Among the research being undertaken by researchers involved in the SLRC and reported in the AJE special issue are two ACER projects:

  • the Learner Processing of Feedback in Intelligent Learning Environments (LP-FILE) model, and
  • research into understanding maths anxiety.

The LP-FILE model

The LP-FILE model research, led by ACER Principal Research Fellow Dr Sacha DeVelle, investigates how learners process feedback in intelligent learning environments (ILEs).

An ILE is a computer-based learning system that uses principles of artificial intelligence in education to track a learner’s progress and intervene when he or she needs assistance.

Writing in ‘Towards a model of how learners process feedback: A deeper look at learning,’ Director of Assessment and Psychometric Research at ACER, Dr Michael Timms and co-authors Dr DeVelle and ACER Research Fellow Dulce Lay explain that typical ILE systems are able to flag errors in student responses and provide hints, including the last hint in the sequence or ‘bottom-out hint’ that provides the right answer.

‘It is assumed that feedback will help students to gain an understanding of key concepts and principles,’ Dr Timms and co-authors explain.

The first phase of the LP-FILE model pilot study of the project found that processing of feedback is related to prior knowledge, however prior knowledge does not always predict how learners interact with feedback.

The research team is now focusing on a creative insight problem-solving task that provides the number of trials necessary for neuroscientific experimentation.

Maths anxiety

A further line of research undertaken at ACER as part of the SLRC is focused on demonstrating that integrating research from education, psychology and neuroscience can lead to a better understanding of how maths anxiety develops and how to overcome it.

Writing in ‘Understanding and addressing mathematics anxiety using perspectives from education, psychology and neuroscience,’ the researchers say the integrated perspective allows for a better understanding of the experience of maths anxiety and has the potential for more effective intervention approaches.

Feeling anxious about mathematics has been linked to:

  • avoiding situations involving maths
  • poor performance on mathematics tasks, and
  • anxiety about situations involving maths (such as tests).
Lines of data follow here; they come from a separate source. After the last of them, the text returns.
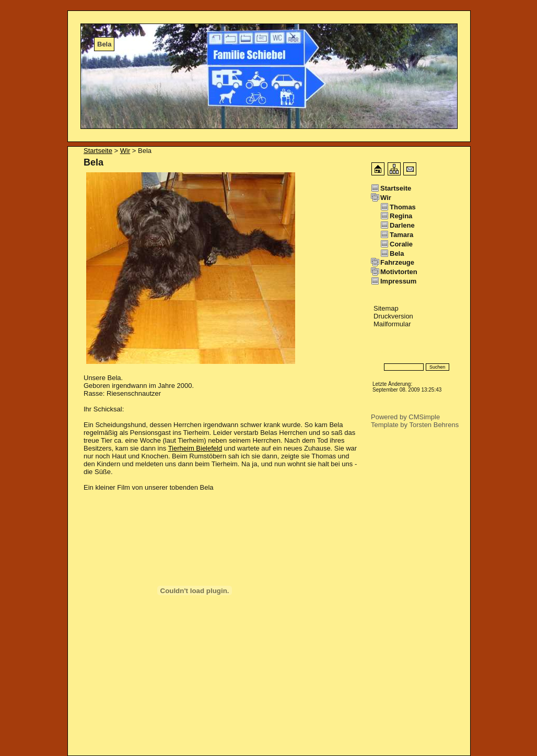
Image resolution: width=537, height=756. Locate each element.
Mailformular (392, 324)
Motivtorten (399, 271)
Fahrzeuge (397, 262)
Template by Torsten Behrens (415, 424)
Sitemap (386, 308)
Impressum (398, 281)
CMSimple (424, 417)
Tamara (401, 234)
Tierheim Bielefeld (195, 448)
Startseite (98, 150)
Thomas (403, 207)
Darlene (402, 225)
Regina (401, 216)
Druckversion (393, 316)
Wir (125, 150)
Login (379, 351)
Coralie (401, 244)
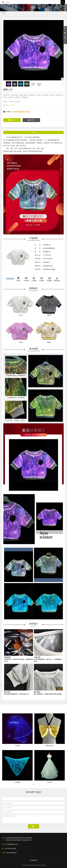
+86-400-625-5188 (10, 848)
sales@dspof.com (12, 844)
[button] (33, 784)
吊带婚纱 (49, 782)
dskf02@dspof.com (21, 112)
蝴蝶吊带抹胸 (49, 746)
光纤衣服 (18, 746)
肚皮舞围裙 (18, 782)
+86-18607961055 (11, 852)
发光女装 (12, 105)
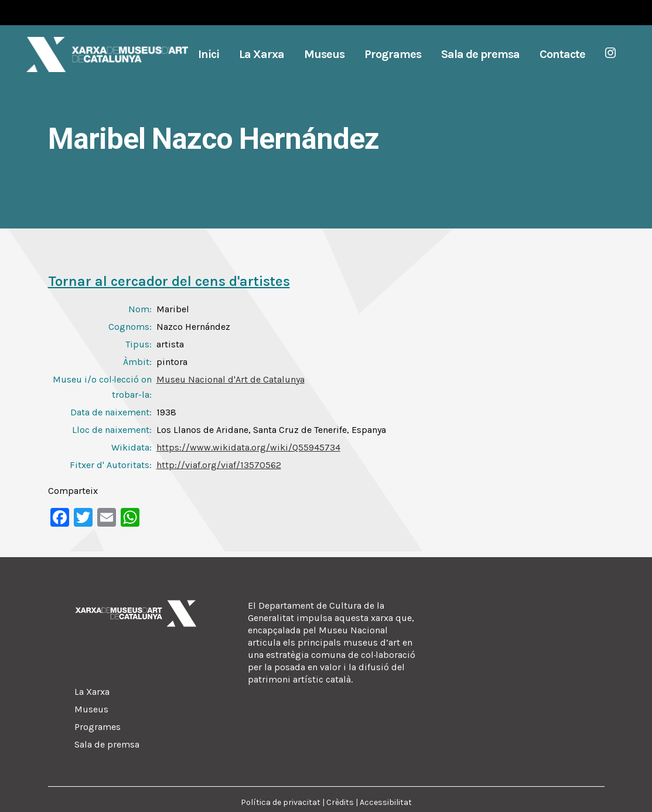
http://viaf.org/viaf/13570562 (219, 465)
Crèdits (340, 802)
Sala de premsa (107, 744)
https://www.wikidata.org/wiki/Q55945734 (248, 447)
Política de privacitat (281, 802)
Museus (91, 709)
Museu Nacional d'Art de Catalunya (230, 379)
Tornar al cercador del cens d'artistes (169, 281)
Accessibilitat (385, 802)
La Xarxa (92, 691)
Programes (97, 726)
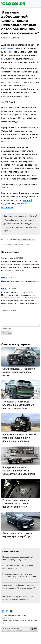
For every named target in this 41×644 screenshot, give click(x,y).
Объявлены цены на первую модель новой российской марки (19, 372)
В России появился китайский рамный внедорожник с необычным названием (19, 438)
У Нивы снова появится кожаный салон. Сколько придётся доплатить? (17, 503)
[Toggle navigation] (36, 4)
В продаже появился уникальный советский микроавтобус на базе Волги (19, 470)
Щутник (4, 288)
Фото (9, 244)
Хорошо (33, 629)
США (27, 244)
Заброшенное (18, 244)
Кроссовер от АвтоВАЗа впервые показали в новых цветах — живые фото (18, 405)
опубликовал (8, 48)
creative (4, 277)
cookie (22, 630)
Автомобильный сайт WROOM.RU (14, 615)
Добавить (7, 333)
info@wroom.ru (7, 618)
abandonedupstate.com (26, 240)
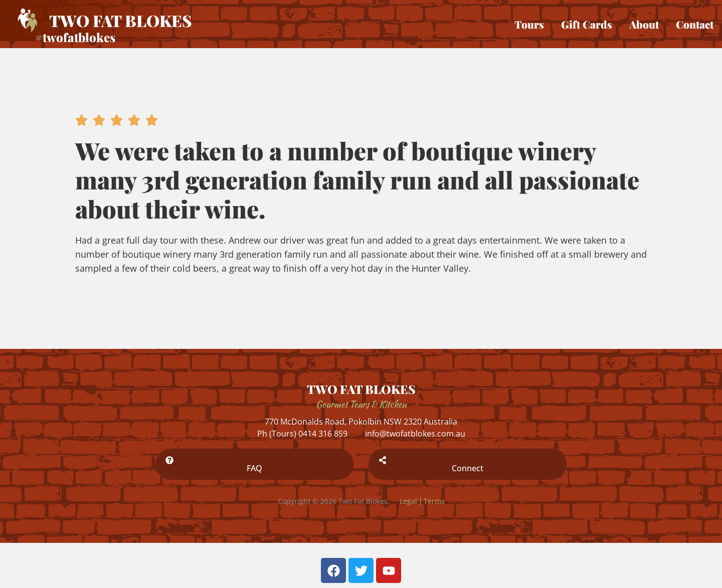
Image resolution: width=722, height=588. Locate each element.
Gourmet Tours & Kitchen (361, 404)
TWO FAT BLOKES (361, 389)
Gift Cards (587, 24)
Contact (694, 24)
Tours (529, 24)
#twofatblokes (75, 37)
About (644, 24)
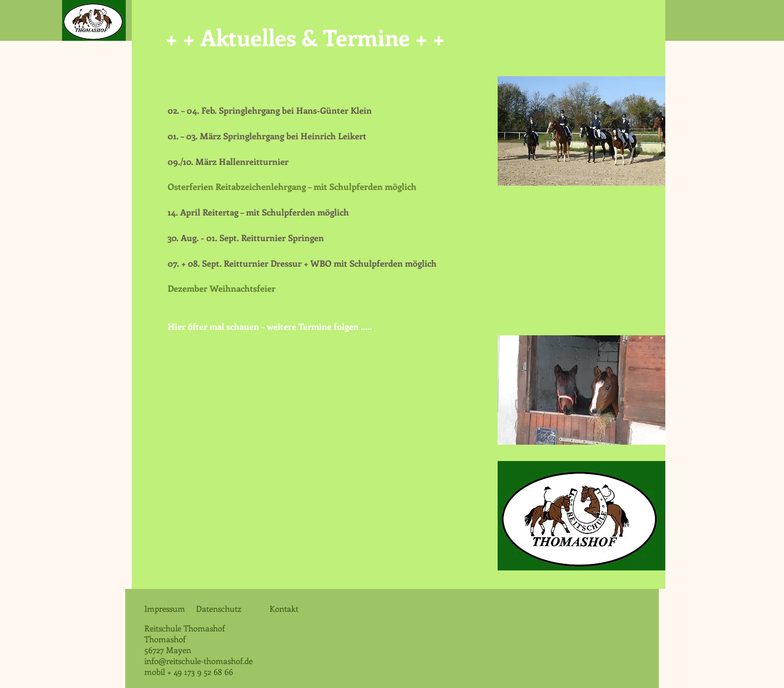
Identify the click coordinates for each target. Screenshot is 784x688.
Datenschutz (222, 609)
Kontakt (283, 609)
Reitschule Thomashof (186, 628)
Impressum (164, 609)
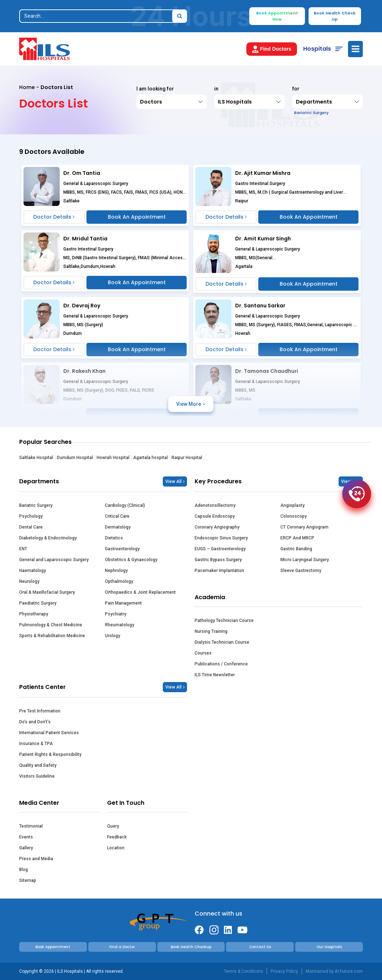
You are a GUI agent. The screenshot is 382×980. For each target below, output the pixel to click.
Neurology (29, 581)
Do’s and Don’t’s (35, 722)
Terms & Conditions (243, 971)
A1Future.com (349, 971)
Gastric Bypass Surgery (218, 560)
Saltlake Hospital (36, 457)
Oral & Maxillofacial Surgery (47, 592)
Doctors (151, 102)
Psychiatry (116, 614)
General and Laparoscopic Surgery (54, 560)
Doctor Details (54, 217)
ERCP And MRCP (297, 538)
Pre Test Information (40, 711)
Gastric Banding (296, 549)
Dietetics (114, 538)
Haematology (32, 570)
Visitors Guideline (37, 776)
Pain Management (123, 603)
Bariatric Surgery (36, 505)
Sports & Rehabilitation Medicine (52, 636)
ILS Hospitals (235, 102)
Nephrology (116, 570)
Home (27, 87)
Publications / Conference (221, 664)
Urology (113, 636)
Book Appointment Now (277, 16)
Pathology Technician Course (224, 620)
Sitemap (27, 880)
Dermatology (118, 527)
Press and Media (36, 859)
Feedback (117, 837)
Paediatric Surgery (38, 603)
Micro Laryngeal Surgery (304, 560)
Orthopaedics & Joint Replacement (140, 592)
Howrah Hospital (113, 457)
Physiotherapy (33, 614)
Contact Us (260, 947)
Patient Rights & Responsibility (50, 754)
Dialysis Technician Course (222, 642)
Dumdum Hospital (75, 457)
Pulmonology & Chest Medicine (51, 625)
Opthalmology (119, 581)
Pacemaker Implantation (219, 570)
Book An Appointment (137, 217)
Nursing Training (211, 631)
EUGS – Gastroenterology (220, 549)
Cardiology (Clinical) (125, 505)
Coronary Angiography (217, 527)
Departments (313, 103)
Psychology (31, 516)
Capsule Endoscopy (215, 516)
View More (191, 404)
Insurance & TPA (36, 743)
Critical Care (117, 516)
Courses (203, 653)
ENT (23, 549)
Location (116, 848)
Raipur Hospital (187, 457)
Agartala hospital (151, 457)
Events (26, 837)
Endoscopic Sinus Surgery (221, 538)
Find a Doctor (122, 947)
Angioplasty (292, 505)
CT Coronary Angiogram (304, 527)
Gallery (26, 848)
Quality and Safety (38, 765)
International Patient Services (49, 733)
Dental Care (31, 527)
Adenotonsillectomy (215, 505)
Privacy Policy (284, 971)
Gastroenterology (122, 549)
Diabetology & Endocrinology (48, 538)
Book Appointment (53, 947)
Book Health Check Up (334, 16)
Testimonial (31, 826)
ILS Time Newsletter (215, 675)
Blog (23, 869)
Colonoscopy (293, 516)
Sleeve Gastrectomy (301, 570)
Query (113, 826)
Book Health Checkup (191, 947)
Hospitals (317, 49)
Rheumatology (119, 625)
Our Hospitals (329, 947)
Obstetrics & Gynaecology (131, 560)
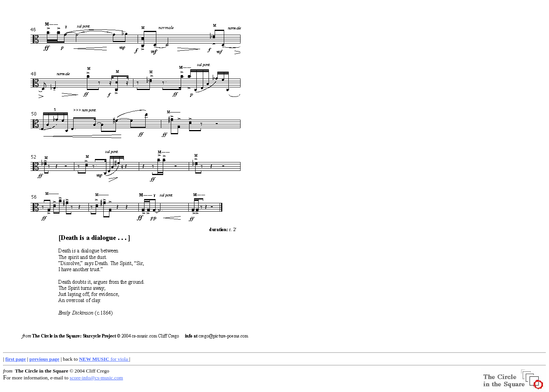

According to ACER Research Fellow Dr Sarah Buckley and co-authors, research suggests that to understand how maths anxiety affects learning, it is best to consider the ‘state’ and ‘trait’ forms of maths anxiety separately.

‘Specifically, we propose that state maths anxiety (or maths anxiety experienced on-task) can negatively affect performance while trait maths anxiety operates like an attitude, steering those who are anxious away from mathematics-related careers, courses and opportunities,’ Dr Buckley and co-authors explain.

By considering state and trait maths anxiety separately, Dr Buckley and co-authors say it is possible to identify strategies to reduce its negative effects – including relaxation, cognitive reappraisal and reading about and identifying with characters experiencing similar difficulties.